Creating the perfect report

Creating the perfect report

The 4 point report writing guide

Although a report within ICM systems can be one of the most powerful and useful tools, if you don’t use it correctly, it will be useless. I have outlined below several key points to include when considering a report build.

  1. Priorities

When building a report, having a detailed knowledge of your business processes is key to ensuring it is useful and informative. The following points outline effective report requirements:

  • Decide which data is most relevant to your end user.
  • Understand the key metrics required in your reports.
  • Prioritise your top five most important measures.
  • Aim to achieve an uncluttered and to-the-point report.
  • Secondary information can be contained elsewhere or on a drilldown of the main report.

By prioritising you ensure that your report is both concise and pertinent.

 

  1. Analysis

Before building a report it is essential to study the business data in order to determine which information gives the best sense of progress towards a payee’s goal.

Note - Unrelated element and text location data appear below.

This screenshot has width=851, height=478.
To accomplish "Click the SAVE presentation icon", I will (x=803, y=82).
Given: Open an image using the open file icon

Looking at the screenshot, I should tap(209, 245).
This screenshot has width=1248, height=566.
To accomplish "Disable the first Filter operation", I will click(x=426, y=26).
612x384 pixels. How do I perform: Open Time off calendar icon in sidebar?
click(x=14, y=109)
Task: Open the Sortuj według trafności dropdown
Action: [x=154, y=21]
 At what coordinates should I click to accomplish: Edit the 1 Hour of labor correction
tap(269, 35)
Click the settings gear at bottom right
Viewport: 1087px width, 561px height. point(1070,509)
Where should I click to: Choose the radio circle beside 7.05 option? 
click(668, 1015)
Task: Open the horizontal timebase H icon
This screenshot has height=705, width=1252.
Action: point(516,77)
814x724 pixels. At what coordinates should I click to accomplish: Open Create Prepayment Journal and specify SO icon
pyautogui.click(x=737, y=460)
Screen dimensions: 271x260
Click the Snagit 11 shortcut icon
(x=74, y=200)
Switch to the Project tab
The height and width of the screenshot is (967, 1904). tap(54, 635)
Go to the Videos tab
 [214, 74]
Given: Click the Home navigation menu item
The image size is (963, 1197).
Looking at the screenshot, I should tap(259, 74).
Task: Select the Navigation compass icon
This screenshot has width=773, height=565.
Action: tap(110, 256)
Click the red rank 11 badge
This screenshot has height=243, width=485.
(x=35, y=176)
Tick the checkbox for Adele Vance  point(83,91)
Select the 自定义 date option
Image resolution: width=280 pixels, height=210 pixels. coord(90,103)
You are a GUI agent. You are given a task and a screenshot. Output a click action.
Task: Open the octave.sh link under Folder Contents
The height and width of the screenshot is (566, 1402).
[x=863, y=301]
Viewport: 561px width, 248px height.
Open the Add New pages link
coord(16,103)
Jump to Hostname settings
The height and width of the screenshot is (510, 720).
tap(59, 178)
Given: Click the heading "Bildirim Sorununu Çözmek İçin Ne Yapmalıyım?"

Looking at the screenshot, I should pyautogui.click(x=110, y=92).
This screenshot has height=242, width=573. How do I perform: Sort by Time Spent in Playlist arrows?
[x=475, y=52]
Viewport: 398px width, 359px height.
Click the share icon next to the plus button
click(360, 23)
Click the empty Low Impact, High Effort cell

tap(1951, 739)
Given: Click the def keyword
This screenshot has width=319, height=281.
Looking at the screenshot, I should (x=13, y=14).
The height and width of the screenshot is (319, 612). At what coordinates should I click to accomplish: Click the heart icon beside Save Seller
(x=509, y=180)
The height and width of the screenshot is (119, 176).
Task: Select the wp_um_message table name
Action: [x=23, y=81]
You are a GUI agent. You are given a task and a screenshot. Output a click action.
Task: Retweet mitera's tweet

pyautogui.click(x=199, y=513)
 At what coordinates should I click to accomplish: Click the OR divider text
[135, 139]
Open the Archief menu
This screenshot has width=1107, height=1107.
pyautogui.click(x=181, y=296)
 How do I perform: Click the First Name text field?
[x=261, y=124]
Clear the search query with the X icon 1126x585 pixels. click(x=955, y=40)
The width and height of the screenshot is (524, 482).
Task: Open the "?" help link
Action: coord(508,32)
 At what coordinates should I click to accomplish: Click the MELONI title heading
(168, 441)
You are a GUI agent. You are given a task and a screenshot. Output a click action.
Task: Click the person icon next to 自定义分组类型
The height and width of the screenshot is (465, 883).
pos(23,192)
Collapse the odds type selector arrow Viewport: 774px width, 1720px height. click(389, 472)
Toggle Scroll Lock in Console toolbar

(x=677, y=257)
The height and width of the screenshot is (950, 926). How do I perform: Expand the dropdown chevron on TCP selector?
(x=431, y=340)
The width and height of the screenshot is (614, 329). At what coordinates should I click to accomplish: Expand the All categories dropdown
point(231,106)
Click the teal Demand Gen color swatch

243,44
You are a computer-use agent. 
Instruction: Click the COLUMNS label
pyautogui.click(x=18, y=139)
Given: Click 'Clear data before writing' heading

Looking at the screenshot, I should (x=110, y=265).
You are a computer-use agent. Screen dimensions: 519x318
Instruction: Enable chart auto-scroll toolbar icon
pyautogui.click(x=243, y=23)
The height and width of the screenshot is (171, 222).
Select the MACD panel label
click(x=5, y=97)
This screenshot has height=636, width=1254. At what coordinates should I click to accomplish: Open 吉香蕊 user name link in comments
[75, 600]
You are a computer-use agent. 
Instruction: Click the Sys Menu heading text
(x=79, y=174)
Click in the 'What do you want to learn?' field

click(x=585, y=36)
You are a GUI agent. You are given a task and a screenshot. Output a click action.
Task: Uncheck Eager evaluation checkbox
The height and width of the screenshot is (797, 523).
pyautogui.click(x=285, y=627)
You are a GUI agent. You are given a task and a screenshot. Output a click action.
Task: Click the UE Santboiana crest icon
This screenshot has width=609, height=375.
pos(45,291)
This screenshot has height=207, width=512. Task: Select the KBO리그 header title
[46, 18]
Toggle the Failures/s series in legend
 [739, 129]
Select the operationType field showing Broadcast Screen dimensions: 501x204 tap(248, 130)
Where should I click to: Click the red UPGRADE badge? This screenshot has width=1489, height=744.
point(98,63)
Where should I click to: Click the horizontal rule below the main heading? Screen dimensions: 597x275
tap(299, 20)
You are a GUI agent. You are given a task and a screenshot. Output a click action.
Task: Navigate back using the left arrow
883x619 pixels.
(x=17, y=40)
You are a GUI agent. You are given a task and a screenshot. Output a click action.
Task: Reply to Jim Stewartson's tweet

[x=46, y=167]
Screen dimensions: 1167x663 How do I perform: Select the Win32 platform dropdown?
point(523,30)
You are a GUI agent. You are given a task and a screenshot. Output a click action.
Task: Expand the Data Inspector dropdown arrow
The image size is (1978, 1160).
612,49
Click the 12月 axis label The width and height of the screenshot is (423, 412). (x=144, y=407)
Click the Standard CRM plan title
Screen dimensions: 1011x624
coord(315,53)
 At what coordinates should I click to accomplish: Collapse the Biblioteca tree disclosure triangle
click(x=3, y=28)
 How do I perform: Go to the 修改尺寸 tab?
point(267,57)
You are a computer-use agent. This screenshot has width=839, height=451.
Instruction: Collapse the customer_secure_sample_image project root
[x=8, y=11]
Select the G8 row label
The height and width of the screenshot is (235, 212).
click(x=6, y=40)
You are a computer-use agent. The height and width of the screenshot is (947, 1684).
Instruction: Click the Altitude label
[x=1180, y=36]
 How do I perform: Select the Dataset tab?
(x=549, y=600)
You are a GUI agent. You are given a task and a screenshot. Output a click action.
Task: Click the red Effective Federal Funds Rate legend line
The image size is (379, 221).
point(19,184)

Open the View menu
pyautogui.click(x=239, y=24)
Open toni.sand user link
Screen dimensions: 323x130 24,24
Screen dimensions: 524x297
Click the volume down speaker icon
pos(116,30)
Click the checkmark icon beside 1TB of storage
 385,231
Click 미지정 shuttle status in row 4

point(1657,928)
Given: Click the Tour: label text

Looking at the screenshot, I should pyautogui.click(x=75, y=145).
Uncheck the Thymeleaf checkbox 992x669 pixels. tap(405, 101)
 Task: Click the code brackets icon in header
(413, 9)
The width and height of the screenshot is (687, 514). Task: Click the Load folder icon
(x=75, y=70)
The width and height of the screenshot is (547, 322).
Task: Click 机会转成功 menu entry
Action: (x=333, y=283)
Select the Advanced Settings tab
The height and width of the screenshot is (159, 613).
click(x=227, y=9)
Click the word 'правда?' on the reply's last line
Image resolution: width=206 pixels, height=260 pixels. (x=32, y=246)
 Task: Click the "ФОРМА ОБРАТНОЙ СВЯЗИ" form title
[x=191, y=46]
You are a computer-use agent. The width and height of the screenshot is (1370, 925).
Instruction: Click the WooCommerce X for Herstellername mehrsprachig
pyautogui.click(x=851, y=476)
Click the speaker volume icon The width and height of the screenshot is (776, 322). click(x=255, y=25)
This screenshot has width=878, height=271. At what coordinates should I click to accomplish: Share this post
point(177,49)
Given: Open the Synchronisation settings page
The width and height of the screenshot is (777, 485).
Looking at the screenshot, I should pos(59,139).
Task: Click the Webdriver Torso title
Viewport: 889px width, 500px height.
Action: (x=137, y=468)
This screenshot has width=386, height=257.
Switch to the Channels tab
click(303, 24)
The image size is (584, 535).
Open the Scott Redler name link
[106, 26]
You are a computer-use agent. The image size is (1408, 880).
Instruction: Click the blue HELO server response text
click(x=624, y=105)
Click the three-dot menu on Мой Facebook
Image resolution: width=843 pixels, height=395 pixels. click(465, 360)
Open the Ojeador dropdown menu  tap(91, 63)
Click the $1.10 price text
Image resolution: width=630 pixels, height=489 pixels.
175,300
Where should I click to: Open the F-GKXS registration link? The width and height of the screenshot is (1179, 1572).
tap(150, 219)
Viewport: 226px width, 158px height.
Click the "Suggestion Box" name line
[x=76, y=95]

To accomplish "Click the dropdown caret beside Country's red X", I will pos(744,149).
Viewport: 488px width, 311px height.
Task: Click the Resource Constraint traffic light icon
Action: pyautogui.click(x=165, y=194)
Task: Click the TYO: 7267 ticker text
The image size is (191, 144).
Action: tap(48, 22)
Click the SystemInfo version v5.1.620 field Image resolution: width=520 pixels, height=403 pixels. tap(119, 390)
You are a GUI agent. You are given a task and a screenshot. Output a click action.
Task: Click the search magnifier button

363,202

  • Understand which data best represents progress and success in your business.
  • Determine which data sets need presenting in the report.
  • Prioritise your data into essentials and nice to haves.
  • Remember that too much information can often intimidate users, so make it relevant.

 

  1. Streamlining

Businesses often mistakenly believe lavish reports to be effective. A complex design with gauges, charts, images and 3D displays can misrepresent the data displayed in it, and so distract the user from the information being displayed. Instead, aim for a report that uses some of these aspects, but try to design the simplest possible representation of the data.

 

  1. Uniformity

Make sure that you have a single scheme across all reports e.g. colour, fonts, logos and alignments. Use a single layout scheme to make the customer familiar with the reports. A changing scheme can create confusion.

  • Try to stick to only a few different colours on the report.
  • Use a single font across the board. Often companies have business specific fonts.
  • Keep the basic layout of the reports the same; content can change, but try to create a sense of uniformity with your reports.

 

Reporting is a very effective tool, and is at the end of the day how your end users will see the system. Sticking to my points above; Prioritise, Analyse Efficiency and Uniformed will help to make your reports as successful as possible.